§ PROVIDED DATA
——————
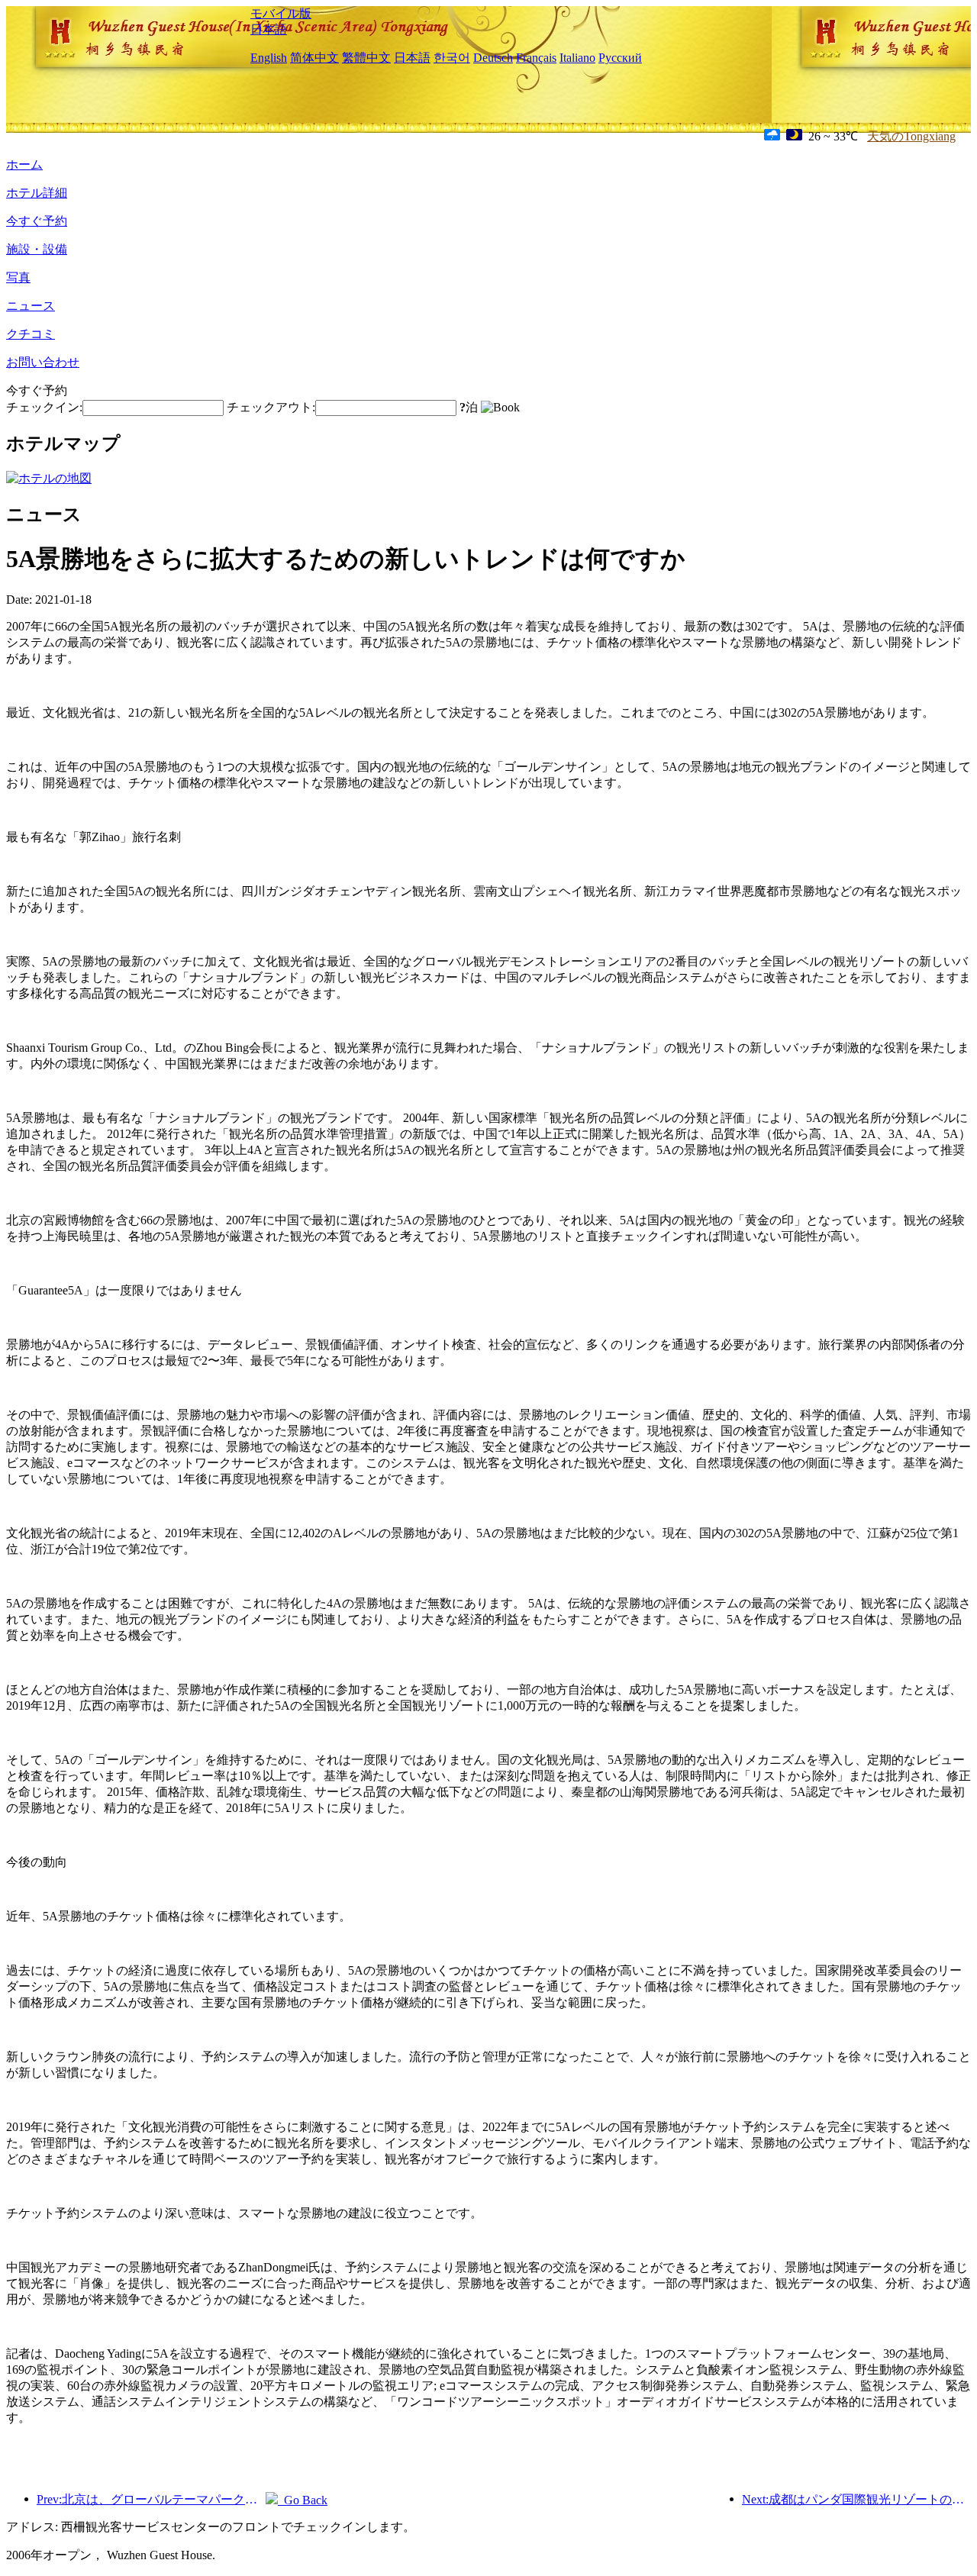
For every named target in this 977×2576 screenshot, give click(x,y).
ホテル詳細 (36, 192)
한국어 (452, 57)
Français (536, 57)
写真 (18, 277)
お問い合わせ (42, 362)
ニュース (30, 305)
——————
§ WHAT NEEDS TO BE DONE
The data must be reproduced exactly, and no picture may appear in the copy.

§ ANSWER SECTION
For every named target in this 977×2576 screenshot, give click(x,y).
ホテル詳細 (36, 192)
한국어 (452, 57)
Français (536, 57)
写真 (18, 277)
お問い合わせ (42, 362)
ニュース (30, 305)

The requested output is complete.